Rehman adalah sosok ulama yang cukup terkenal, karena pandangan konservatifnya. Ponpes yang dia kelola mendapat murid dari kalangan menengah atas Pakistan. Rehman pernah viral beberapa tahun lalu, karena menyulut unjuk rasa yang menuduh video klip musisi Pakistan masuk kategori penistaan agama, lantaran disyuting dalam masjid.
Lebih dari 2,2 juta anak hingga remaja menempuh pendidikan formal di lembaga pesantren di seluruh Pakistan. Menurut investigasi yang dilansir Associated Press pada 2020, terjadi banyak kasus kekerasan seksual di lingkungan pesantren, namun ditutup-tutupi oleh pemerintah.
Amna Baig, selaku komandan divisi perlindungan anak di Kepolisian Pakistan, mengakui bila kemungkinan masih banyak kasus perkosaan serupa tapi tidak dilaporkan korban, atau ditutupi oleh pihak madrasah.
“Kasus yang viral di Lahore hanya puncak gunung es kasus serupa di lingkungan pesantren,” kata Baig, saat diwawancarai VICE World News. “Salah satu problemnya, karena anak-anak tidak sadar mereka menjadi korban kejahatan seksual. Mereka juga belum paham mekanisme melapor ke aparat bila menjadi korban.”

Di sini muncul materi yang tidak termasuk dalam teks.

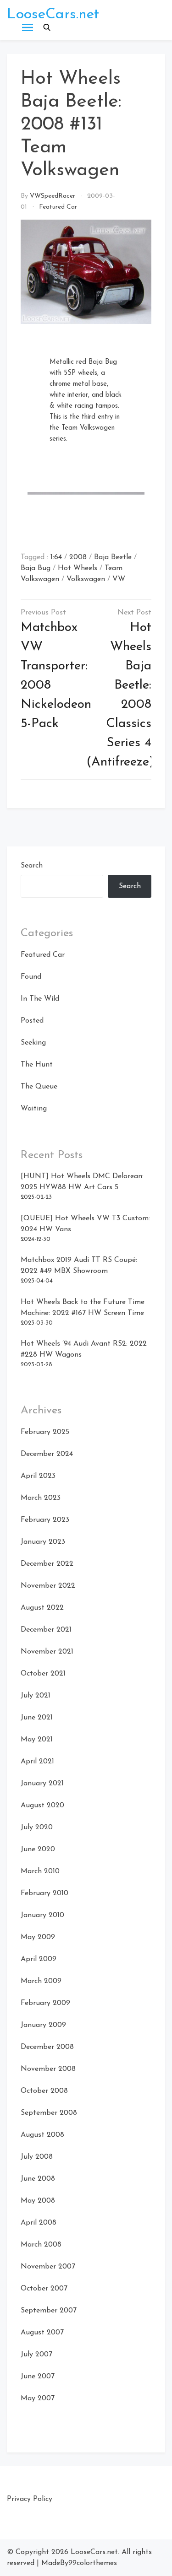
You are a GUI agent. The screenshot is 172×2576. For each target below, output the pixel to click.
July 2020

Merujuk kesimpulan penelitian lain yang terbit pada 2020, diperkirakan delapan anak menjadi korban kekerasan seksual setiap hari di seluruh Pakistan. Kasus di Lahore ini menyulut kesadaran netizen di Pakistan soal maraknya kekerasan seksual, sekaligus potensi banyak lelaki diperkosa tapi tidak berani melapor karena malu atau diancam.
Baig mengaku selama bekerja sebagai polisi di Pakistan, menilai banyak lelaki yang jadi korban pemerkosaan cenderung tertutup. Ada faktor budaya maskulin yang berperan sehingga korban jadi enggan melapor ke polisi. “Mereka takut direndahkan balik kalau mengaku jadi korban pemerkosaan, apalagi di budaya Pakistan, konsep harga diri masih sangat berpengaruh,” tutur Baig.